===== Data provided =====
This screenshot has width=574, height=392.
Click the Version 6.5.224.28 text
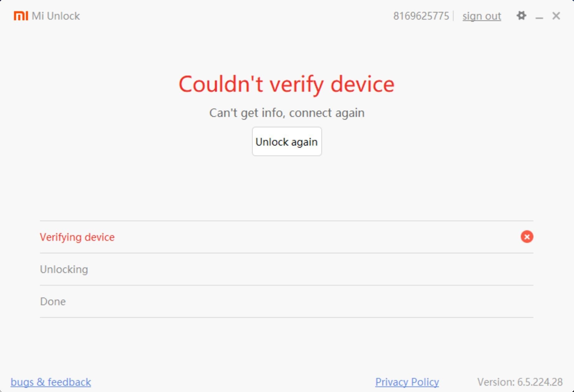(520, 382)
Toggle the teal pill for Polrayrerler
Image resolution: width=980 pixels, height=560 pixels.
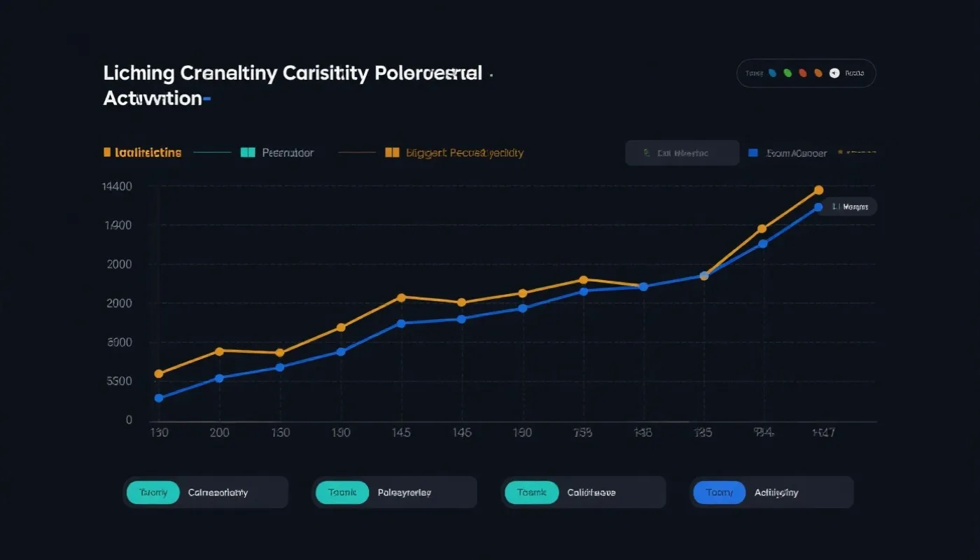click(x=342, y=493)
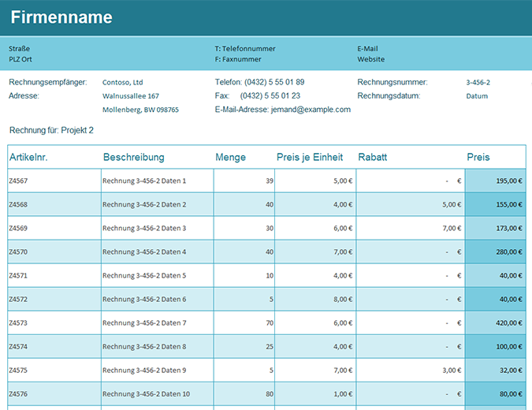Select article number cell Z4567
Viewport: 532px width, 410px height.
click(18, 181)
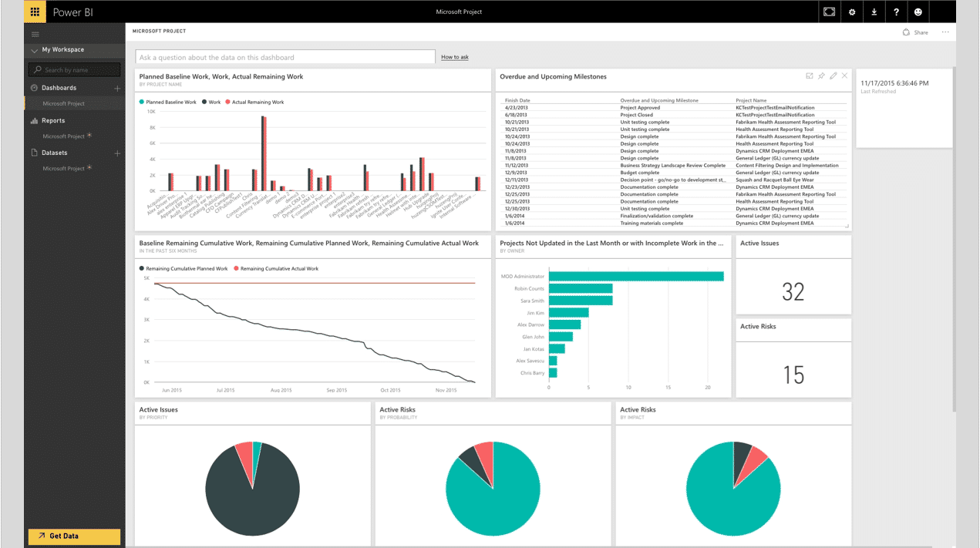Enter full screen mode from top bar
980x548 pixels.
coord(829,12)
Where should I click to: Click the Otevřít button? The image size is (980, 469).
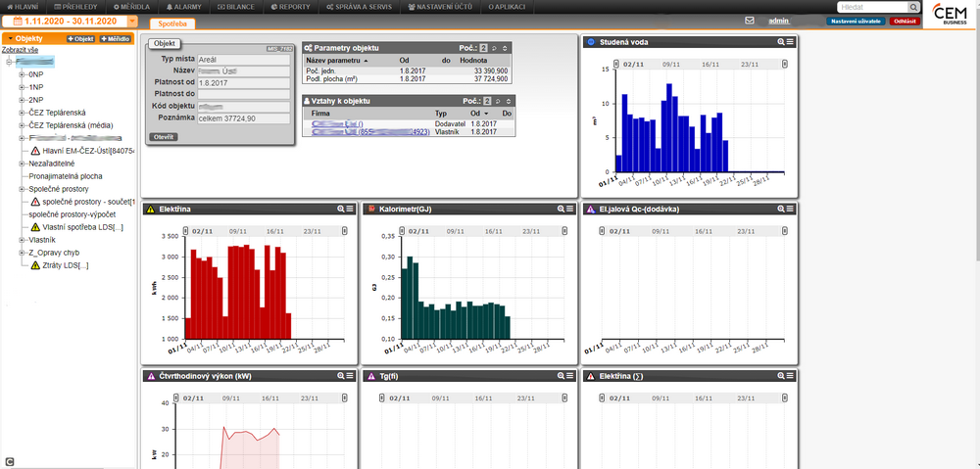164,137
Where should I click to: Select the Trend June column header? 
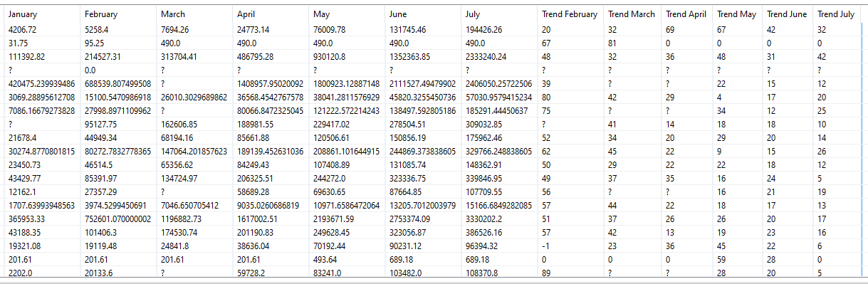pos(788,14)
=====
**What to do**
Leave the pictures out and transcribe the remaining material exactly.

**Reply**
This screenshot has width=574, height=392.
Click the Version 6.5.224.28 text
(520, 382)
Toggle the teal pill for Polrayrerler
Image resolution: width=980 pixels, height=560 pixels.
click(x=342, y=493)
Select article number cell Z4567
Viewport: 532px width, 410px height.
click(18, 181)
Enter full screen mode from top bar
980x548 pixels.
coord(829,12)
Where should I click to: Click the Otevřít button? The image size is (980, 469).
164,137
Where should I click to: Select the Trend June column header? 
pos(788,14)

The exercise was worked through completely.